The game then seemed to heighten in intensity, culminating in the two of them chasing one another round and round this man’s deckchair, each circuit getting faster and faster, and then just as they were becoming a blur they both stopped dead and peed with shivering excitement, one after the other, on the man’s clothing, which lay in a pile next to his chair. I leapt up in a panic, got my things together and tried to catch Babs without waking the man. This resulted in my chasing her and the collie in circuits around his deckchair until, with a flattening rugby tackle, I pinned her to the ground. Just as I thought I’d escaped the man woke up.
‘Oh hi ! . . . I’m just catching up my dog. Time to go home now.’
‘Oh yes,’ he said, smiling sleepily at Babs. ‘What’s her name?’
‘Babs . . . What’s yours called?’
‘Oh, I haven’t got a dog.’ The stench of dog pee was already rising off his clothes in the summer heat. The collie was nowhere to be seen.

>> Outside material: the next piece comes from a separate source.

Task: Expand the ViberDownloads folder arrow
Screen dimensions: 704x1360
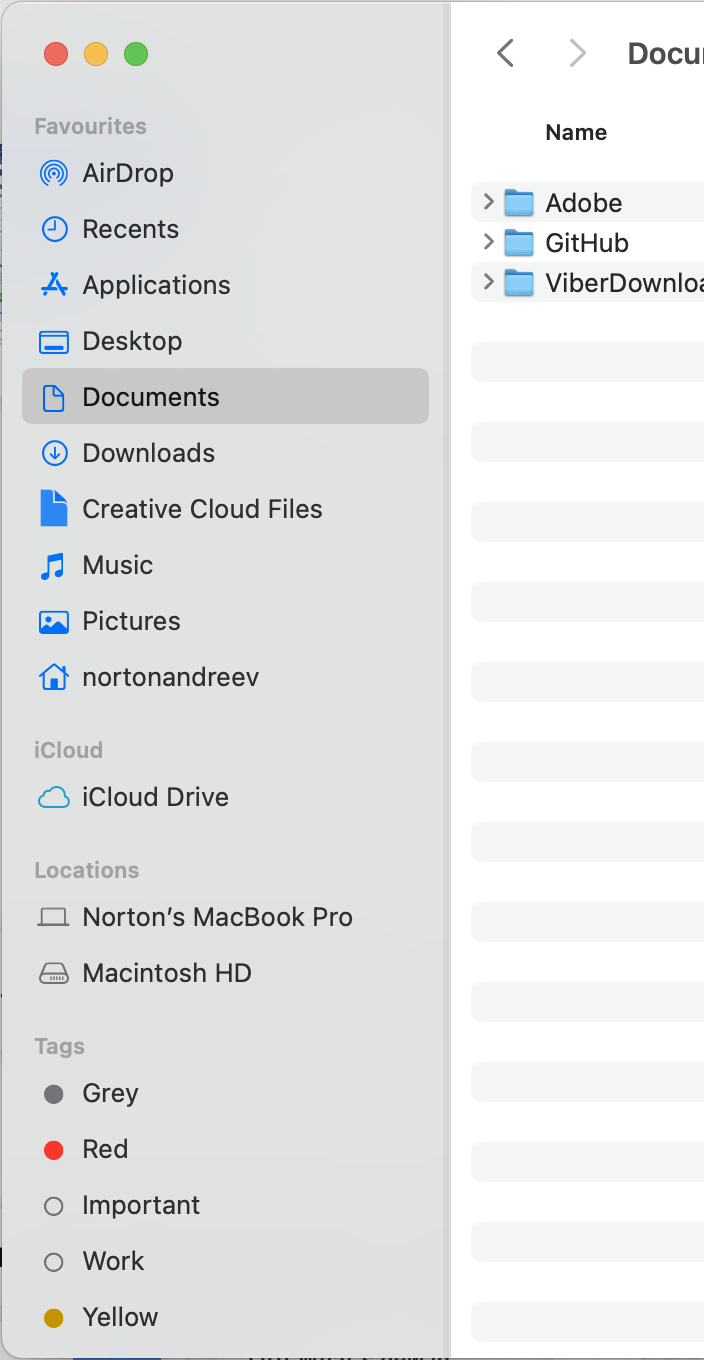Action: click(488, 282)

‘Oh . . . ah . . . OK. See ya.’
Along with her free spirit, Babs also had, paradoxically, a rather strait-laced, disapproving side to her. She simply took against anyone who was different in any way and would randomly berate people for wearing, say, yellow socks or a panama hat, and on one occasion in a desperately embarrassing incident she started a horrible, almost howling attack on a black man, whilst I was at the pick-and-mix in Woolworth’s. Everyone stopped and stared, first at her and then at me, with ill-disguised contempt for what they interpreted as my rampant racism, something that had clearly rubbed off on my dog and had possibly even been trained into her.

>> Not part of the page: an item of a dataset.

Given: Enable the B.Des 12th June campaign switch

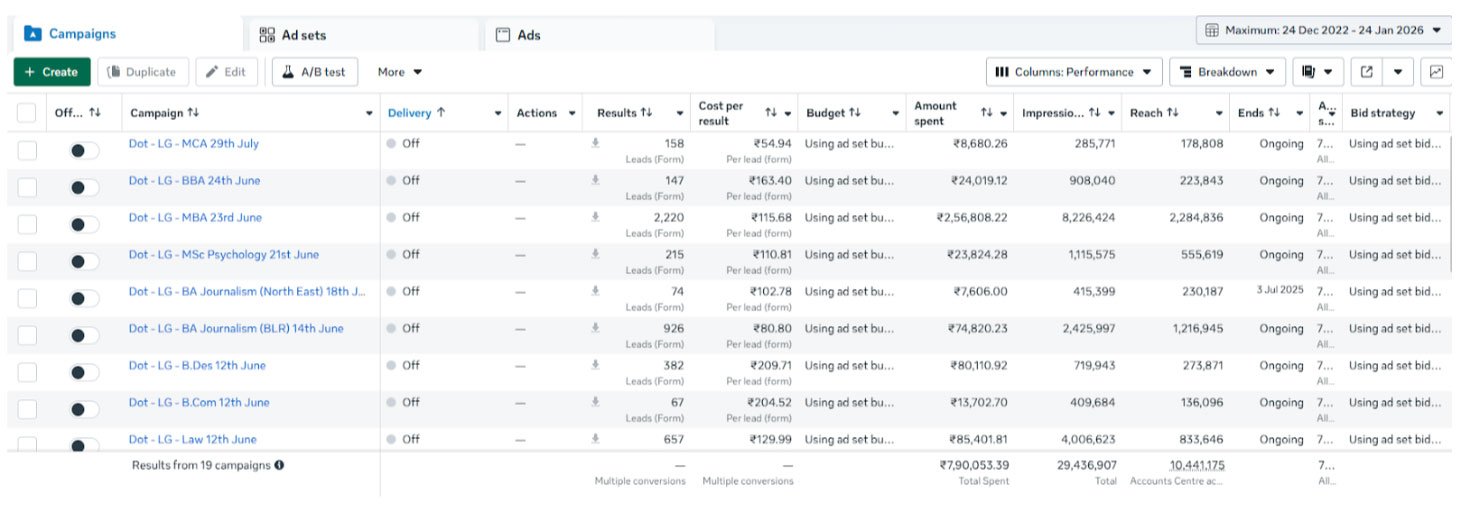Looking at the screenshot, I should [84, 372].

Once whilst I was taking her for a walk along Oxford Street, a girl dressed as a punk, with bright-pink hair glued high into a spiky Mohican and wearing very tight red jeans, minced her way past us in the crowd. Babs, without warning and employing a brilliant vertical take-off, leapt up and bit her on the arse. The girl screamed and rounded on me with a string of expletives, kicking out at the dog, which, straining at the leash, continued in a fit of frenzy to bark and growl at her. I think I probably didn’t help matters by trying to explain that Babs didn’t really approve of what the girl was wearing, because this seemed only to crank her fury up a notch, at which the expletives became totally unintelligible and froth started to ooze at the corners of her mouth. At last she teetered off on high-heeled boots, looking back red-faced at the dog and rubbing her buttock angrily as she went.

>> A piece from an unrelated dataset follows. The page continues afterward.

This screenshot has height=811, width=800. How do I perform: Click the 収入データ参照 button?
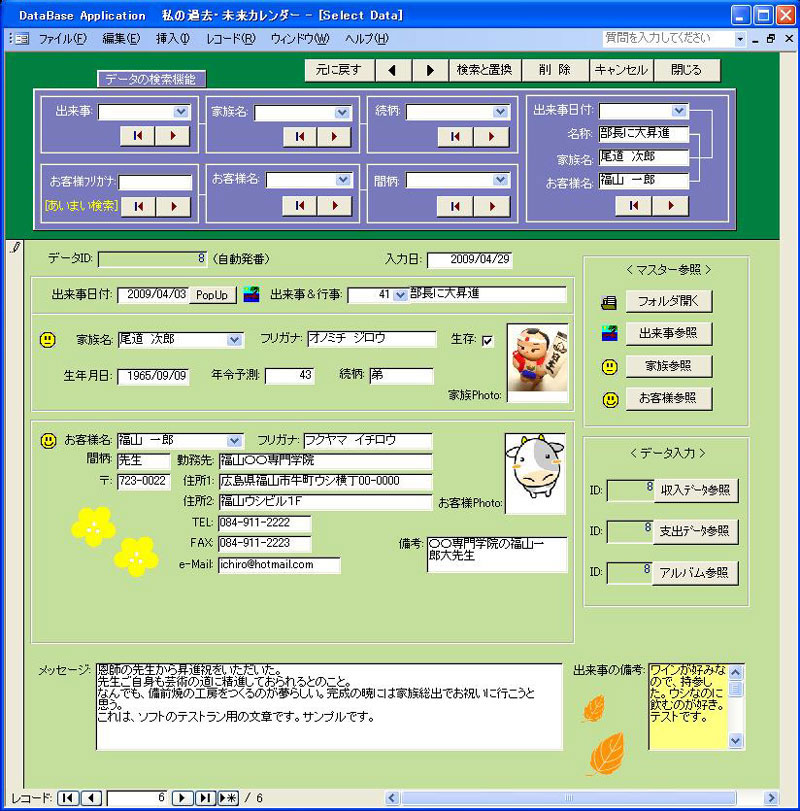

We always took Babs with us when performing in the theatre, once foolishly taking her on stage at the Mermaid Theatre for the curtain call, where the sight of hundreds of people clapping, a sign that we used to indicate that she was doing something we disliked, caused her to evacuate her bowls there and then, in front of a rather bemused audience. Once in the theatre she would make the dressing room her home and then woe betide anyone with the temerity to enter. She had bitten more stage-doorkeepers than I care to think about, even cornering one poor dresser in my dressing room for the whole of the first act of
Funny Peculiar
. I came off at the interval to find her cowering up against the wall with Babs snapping at her feet, having lost her voice, the dog, that is, after an hour and a half of persistent barking.